(Records from a data source)
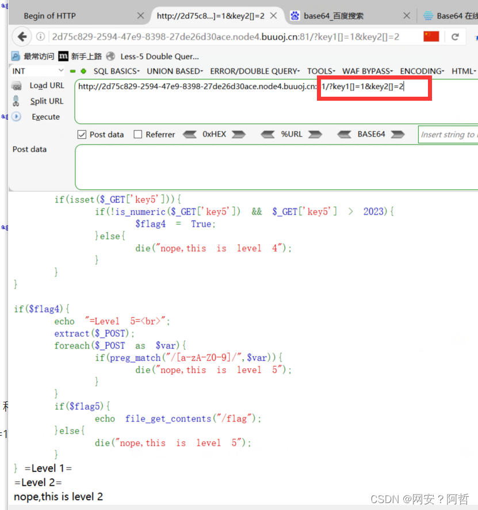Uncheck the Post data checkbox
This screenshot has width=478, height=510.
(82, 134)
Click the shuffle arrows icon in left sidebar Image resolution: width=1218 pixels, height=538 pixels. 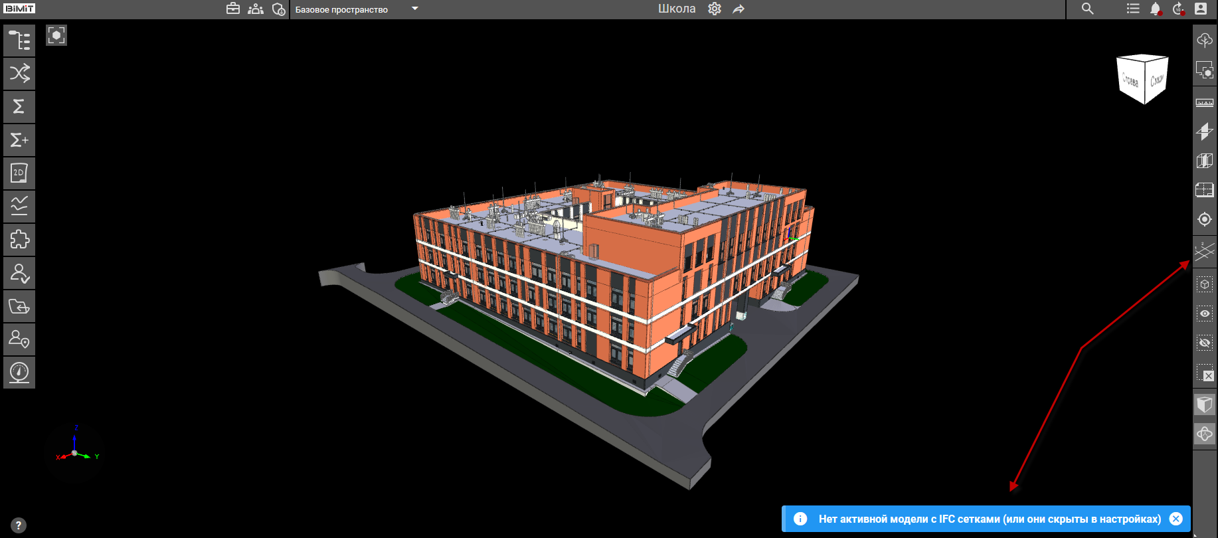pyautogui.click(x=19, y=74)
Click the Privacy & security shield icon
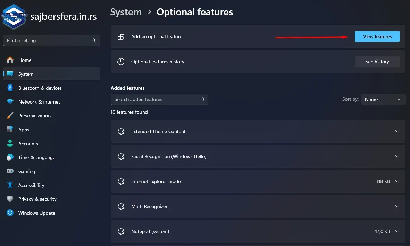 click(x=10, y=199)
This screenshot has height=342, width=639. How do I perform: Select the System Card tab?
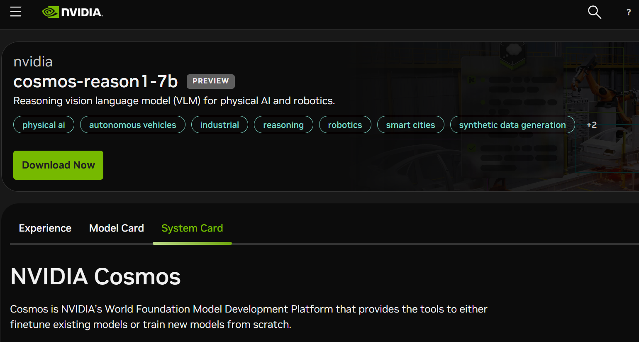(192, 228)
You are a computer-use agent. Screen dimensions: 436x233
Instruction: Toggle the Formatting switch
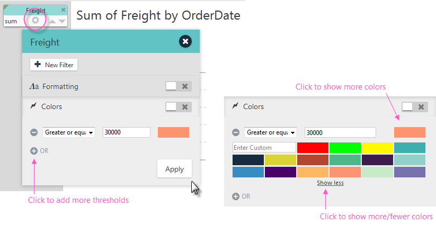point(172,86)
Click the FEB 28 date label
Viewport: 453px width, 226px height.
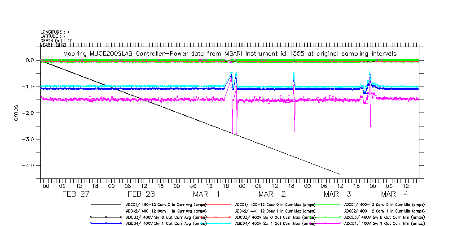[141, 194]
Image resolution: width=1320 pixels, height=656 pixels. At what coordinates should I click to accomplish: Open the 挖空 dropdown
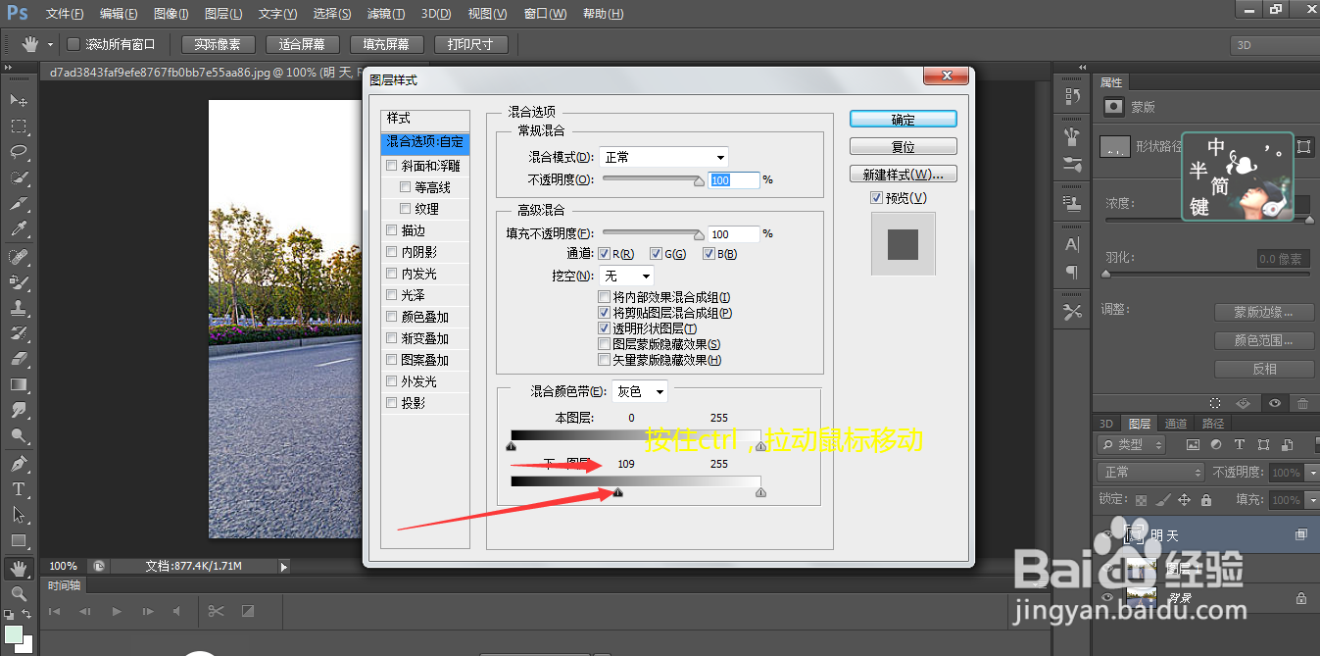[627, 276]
==
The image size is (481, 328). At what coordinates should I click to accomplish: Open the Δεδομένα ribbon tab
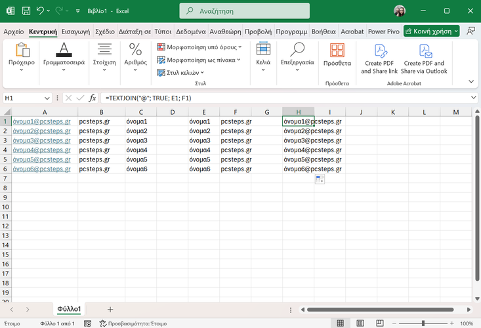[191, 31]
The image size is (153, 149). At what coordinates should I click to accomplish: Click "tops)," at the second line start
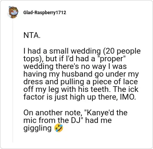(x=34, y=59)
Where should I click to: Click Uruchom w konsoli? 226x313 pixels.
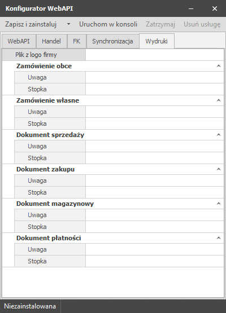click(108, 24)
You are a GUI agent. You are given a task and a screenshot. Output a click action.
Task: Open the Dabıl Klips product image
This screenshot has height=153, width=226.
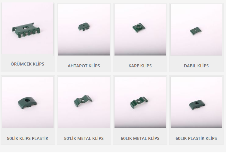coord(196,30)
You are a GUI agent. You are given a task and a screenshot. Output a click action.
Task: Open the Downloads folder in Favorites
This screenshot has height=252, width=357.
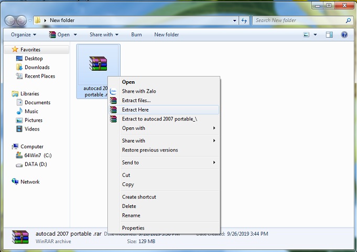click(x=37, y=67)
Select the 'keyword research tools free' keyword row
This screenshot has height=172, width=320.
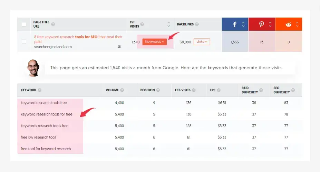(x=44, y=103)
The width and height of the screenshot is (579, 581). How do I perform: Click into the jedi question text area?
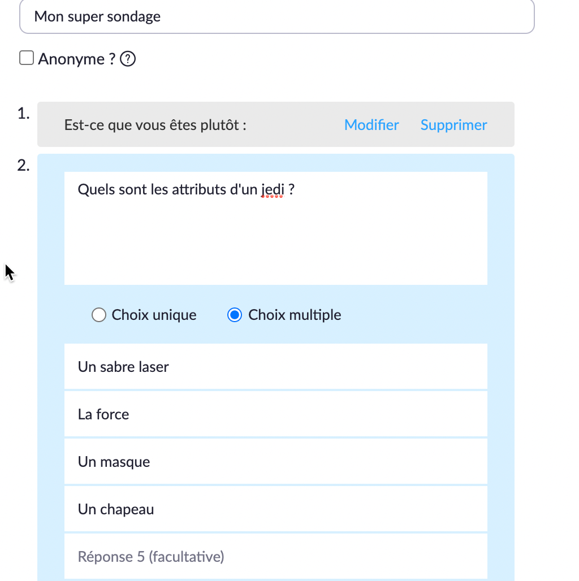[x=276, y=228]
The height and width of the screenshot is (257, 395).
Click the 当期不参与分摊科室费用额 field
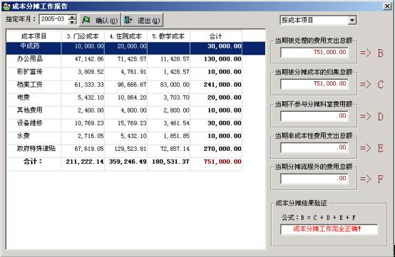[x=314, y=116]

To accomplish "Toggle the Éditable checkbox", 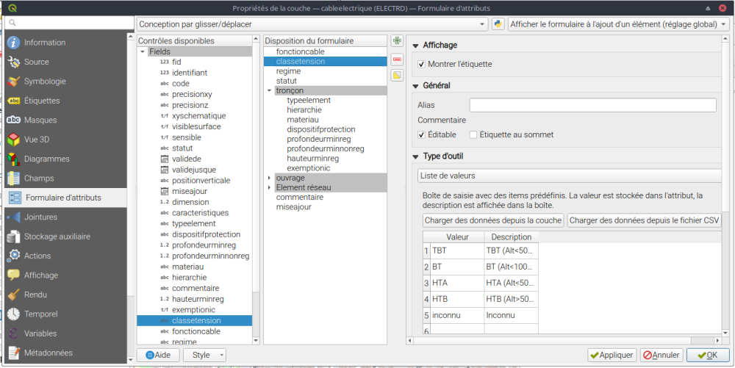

→ Exercise aim: Using the entries above, transcribe exactly from the line that has "Where should I" through the line that has "Task: Open the Downloads folder in Favorites". Pictures are dropped.

→ The completed task:
Where should I click to: Click Uruchom w konsoli? 226x313 pixels.
click(108, 24)
You are a GUI agent. You are given a task and a screenshot. Output a click action.
Task: Open the Dabıl Klips product image
This screenshot has height=153, width=226.
coord(196,30)
You are a GUI agent. You are given a task and a screenshot. Output a click action.
Task: Open the Downloads folder in Favorites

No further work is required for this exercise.